Purpose Of The Statement Of Work
A SOW or a statement of work is not a doc that’s just relevant to big businesses. Instead, this doc can be useful for any business that is completing a project for a client. The purpose of a SOW is to clearly detail the how, when, what, why and who of the work that will be completed for a client. While commonly used by consulting disciplines as well as management, they can be beneficial to a wide range of different services in various industries.
It is worth noting that a statement of work will typically include work activities, deliverables, and timelines for a specific type of project. The SOW should also include the purpose as well as the scope of the work. The purpose is particularly important as these are basically the objectives of a project, what you want to achieve and how the level of achievement will be assessed. The main purpose is to ensure that responsibilities, liabilities and work agreements for two parties are clearly defined.
Why Should You Use A Sow And How Can It Keep Things Running Smoothly
There are many reasons why you should use a SOW for your project management. As noted, it will set clear expectations for a particular client. It will ensure that everyone knows who is responsible for what and keep people on the same page. You will also be aware of what a client will determine to be ‘good work.’ The benefit here is similar to a personal guarantee on a loan. It is a legally binding document and you are expected to meet any of the requirements written in the SOW.
One of the other benefits of a SOW is that you will be able to state how you will communicate with a client and when. This will provide information on when they will be able to complete revisions. So, you’ll be keeping them as accountable to a particular project as you.
Another great reason to use a SOW is to ensure that you can avoid the issue of scope creep. With scope creep, a client will request more services while failing to increase the timeline or establish a greater budget. With a SOW you will be able to request a greater level of finance for any additional work that is completed on a project. It can also include any work that you are not going to agree to later on.
Another issue that can plague projects is invoices being unpaid. This is becoming a serious issue for businesses. With A SOW, you can make sure that you do keep clients accountable for payments and specifically for paying on time. The client will be required to sign the SOW, ensuring that it is effectively a contract. So, you’ll be provided with the client’s written agreement to pay for services on time. For this reason, you should make sure that the SOW does include both the payment schedule and specific charges.
Difference Between Scope Of Work And Statement Of Work
Project managers can be confused about the difference between the scope of work and the statement. After all, they are often both referred to as SOW. However, there are notable differences. The statement of work will include the purpose of the project and the description. This is often the document a client will sign to start work for a professional service firm.
A typical comprehensive statement of work will usually include a scope of work. The scope of work is more detailed with organisational charts for the different individuals that are part of the project. It will also include any further resources and equipment or tools that will be required on the project as well.
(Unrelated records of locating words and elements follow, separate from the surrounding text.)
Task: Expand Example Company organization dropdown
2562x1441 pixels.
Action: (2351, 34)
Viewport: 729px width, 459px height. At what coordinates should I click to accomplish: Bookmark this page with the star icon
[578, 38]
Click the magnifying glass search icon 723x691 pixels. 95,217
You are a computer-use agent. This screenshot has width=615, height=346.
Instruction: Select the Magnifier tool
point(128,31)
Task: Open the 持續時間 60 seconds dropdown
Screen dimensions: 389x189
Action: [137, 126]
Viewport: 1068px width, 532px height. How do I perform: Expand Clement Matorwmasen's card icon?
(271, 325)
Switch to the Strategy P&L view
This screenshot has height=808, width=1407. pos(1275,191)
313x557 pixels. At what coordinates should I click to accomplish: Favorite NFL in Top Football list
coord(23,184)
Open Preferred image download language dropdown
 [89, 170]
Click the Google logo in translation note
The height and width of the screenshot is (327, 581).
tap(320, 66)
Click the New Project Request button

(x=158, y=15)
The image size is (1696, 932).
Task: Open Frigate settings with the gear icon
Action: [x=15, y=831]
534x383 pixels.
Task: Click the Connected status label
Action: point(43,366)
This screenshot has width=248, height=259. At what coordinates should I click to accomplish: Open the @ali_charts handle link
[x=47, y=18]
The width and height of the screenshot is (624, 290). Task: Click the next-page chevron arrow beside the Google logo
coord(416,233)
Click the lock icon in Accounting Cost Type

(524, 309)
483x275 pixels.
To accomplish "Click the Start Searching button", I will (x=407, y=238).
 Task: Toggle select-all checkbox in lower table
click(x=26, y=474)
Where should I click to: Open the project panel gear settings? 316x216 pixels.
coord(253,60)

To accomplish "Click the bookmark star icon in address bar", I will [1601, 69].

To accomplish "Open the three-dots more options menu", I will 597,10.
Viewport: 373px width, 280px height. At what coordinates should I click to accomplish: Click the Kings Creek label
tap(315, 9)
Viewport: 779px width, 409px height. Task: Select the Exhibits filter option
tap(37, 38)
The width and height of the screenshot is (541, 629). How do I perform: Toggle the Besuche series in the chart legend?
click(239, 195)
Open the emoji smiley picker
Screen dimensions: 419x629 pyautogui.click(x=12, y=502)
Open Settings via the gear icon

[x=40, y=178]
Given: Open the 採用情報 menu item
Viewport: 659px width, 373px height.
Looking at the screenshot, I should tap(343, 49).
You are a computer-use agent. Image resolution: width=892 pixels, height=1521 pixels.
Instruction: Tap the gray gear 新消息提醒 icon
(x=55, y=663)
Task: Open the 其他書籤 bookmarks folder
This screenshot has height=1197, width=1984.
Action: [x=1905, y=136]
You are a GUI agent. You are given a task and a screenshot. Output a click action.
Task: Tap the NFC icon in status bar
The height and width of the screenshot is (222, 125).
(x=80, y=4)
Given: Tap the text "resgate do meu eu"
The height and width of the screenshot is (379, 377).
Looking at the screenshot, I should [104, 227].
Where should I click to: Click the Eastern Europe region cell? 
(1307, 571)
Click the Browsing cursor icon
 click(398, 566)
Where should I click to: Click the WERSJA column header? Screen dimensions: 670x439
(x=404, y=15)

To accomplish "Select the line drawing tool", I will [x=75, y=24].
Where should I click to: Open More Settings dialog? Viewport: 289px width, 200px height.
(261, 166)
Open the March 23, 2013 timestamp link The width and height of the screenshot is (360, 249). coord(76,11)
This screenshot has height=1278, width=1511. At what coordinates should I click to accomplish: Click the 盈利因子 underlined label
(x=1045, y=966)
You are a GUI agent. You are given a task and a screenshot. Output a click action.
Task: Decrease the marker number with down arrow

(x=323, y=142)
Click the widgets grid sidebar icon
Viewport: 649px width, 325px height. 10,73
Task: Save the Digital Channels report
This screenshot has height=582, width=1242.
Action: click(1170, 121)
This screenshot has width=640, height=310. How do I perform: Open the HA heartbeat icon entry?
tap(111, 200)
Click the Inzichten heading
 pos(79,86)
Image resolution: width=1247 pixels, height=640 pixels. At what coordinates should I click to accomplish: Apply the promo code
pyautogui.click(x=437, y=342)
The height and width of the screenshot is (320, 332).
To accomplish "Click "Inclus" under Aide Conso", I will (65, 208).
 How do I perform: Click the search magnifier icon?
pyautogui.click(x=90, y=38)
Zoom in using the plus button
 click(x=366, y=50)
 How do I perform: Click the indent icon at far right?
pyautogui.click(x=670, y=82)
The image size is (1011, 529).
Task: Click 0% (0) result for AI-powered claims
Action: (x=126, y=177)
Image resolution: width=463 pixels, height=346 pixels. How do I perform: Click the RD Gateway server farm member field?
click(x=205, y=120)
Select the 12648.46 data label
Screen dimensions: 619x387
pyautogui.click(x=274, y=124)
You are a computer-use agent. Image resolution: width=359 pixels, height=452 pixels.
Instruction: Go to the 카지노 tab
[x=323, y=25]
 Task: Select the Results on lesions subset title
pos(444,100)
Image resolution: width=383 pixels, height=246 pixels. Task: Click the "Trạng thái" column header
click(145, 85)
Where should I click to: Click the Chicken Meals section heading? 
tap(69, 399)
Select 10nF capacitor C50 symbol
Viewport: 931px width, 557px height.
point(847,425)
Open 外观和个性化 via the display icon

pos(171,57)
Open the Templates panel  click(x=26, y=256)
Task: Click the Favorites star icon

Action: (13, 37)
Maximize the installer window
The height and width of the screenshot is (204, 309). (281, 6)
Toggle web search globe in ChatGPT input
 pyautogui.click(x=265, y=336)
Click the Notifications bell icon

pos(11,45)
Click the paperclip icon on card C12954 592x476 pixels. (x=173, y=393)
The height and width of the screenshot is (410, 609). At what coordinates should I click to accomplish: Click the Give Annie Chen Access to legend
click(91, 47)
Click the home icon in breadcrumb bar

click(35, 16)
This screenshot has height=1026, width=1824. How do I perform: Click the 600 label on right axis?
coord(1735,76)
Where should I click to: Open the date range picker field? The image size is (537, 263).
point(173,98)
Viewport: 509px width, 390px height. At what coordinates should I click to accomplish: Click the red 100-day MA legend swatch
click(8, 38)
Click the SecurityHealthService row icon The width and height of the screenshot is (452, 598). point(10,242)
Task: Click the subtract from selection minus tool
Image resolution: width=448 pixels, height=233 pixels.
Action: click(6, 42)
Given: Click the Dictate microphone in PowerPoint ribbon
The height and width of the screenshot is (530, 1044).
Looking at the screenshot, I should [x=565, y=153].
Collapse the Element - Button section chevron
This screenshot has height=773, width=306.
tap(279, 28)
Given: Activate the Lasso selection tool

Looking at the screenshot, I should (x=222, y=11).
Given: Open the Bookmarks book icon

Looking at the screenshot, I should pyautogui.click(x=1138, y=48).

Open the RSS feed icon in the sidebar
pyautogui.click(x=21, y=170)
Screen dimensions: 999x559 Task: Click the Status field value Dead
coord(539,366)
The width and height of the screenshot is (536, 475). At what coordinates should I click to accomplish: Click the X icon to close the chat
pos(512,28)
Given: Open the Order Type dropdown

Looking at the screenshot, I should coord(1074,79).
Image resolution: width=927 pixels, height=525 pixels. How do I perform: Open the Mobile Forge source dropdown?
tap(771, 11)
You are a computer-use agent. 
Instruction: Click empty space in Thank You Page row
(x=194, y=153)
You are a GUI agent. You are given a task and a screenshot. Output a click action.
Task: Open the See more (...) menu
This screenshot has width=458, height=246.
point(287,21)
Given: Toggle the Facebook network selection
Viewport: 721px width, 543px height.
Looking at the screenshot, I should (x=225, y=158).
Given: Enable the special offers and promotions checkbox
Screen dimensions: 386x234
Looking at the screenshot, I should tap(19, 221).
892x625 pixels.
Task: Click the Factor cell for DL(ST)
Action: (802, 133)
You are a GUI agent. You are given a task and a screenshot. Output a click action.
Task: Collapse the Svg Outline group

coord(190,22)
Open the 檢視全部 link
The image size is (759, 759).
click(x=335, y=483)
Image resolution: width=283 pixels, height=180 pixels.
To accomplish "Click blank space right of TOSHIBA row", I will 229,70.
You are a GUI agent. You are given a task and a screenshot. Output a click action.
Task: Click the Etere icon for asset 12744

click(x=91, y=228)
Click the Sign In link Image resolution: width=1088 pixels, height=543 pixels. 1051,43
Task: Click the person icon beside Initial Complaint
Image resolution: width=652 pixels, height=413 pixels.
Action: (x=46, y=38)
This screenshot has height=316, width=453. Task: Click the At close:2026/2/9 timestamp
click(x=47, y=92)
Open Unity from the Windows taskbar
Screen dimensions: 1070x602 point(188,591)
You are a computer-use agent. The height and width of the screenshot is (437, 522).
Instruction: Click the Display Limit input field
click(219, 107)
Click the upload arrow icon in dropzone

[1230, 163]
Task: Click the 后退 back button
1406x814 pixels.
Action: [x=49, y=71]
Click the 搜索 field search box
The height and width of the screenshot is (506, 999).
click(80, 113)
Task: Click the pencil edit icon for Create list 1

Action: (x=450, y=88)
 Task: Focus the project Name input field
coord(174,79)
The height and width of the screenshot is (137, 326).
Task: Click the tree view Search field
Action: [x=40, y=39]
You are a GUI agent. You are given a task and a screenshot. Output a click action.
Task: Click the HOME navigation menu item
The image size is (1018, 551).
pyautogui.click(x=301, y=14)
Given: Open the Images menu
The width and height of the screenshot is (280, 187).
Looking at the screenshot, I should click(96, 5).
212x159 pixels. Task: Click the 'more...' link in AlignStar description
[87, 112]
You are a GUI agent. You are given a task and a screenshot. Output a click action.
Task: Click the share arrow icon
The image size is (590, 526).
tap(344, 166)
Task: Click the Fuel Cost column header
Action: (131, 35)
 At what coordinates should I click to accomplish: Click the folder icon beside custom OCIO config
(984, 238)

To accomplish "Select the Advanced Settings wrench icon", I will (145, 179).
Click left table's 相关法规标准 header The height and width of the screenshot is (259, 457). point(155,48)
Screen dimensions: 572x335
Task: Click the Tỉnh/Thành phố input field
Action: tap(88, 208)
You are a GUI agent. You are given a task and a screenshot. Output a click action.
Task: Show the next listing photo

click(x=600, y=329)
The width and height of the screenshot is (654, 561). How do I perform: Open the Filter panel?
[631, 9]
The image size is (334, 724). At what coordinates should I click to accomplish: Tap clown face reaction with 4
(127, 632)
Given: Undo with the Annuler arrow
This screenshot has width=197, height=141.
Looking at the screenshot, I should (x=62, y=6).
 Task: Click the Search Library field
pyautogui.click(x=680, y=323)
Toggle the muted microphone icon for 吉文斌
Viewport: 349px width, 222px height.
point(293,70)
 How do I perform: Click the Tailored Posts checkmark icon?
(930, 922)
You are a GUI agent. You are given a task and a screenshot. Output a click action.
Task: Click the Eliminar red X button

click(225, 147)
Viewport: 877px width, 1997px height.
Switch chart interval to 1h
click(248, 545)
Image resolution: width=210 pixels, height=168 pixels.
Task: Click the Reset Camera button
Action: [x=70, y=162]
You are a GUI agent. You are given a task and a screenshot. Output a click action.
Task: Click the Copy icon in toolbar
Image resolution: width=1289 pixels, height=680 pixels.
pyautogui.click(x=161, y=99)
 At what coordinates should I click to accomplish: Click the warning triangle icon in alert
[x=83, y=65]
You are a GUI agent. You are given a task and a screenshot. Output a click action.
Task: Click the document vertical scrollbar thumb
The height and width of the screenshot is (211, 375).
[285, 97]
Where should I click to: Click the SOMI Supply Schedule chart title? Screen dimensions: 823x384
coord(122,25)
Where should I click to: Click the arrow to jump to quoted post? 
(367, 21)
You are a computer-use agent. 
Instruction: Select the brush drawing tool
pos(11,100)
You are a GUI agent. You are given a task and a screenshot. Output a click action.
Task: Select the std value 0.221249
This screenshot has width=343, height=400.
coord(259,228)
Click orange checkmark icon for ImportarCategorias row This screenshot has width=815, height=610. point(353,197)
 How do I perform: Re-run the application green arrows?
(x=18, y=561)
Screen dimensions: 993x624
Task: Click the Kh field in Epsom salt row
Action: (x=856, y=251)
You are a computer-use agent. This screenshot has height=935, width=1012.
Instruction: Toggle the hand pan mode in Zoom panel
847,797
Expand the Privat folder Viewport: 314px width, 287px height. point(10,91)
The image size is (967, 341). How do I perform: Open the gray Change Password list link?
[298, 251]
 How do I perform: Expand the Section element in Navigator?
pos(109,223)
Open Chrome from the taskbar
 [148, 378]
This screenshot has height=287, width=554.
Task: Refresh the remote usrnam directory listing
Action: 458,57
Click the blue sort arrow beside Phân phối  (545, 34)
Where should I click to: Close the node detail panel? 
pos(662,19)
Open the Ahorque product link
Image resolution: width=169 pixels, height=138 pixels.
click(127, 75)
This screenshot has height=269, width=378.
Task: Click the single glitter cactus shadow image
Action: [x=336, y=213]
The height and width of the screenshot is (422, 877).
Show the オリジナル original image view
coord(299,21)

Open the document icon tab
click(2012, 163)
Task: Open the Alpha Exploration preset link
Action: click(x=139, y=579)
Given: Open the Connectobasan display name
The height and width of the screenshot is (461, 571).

Common Types Of Sow Documents
Finally, it is worth noting that there are a few different types of SOW and these mainly fall into three different categories. These are:
- Design/Detail Statement of Work
- Level of Effort or Time & Materials or Unite Rate
- Performance-Based Statement Of Work
Each type includes different information. For instance, the Design/detail statement of work provides the supplier information on how to complete the work and provides a definition of buyer requirements.
The second type is useful for virtually any service and the deliverable will typically be an hour of work as well as the materials necessary to complete the service.
The Performance-based statement of work will include all aspects for acquisition based on the purpose of work that will be performed as well as equipment supplied. It does not, however, state how work will be fulfilled.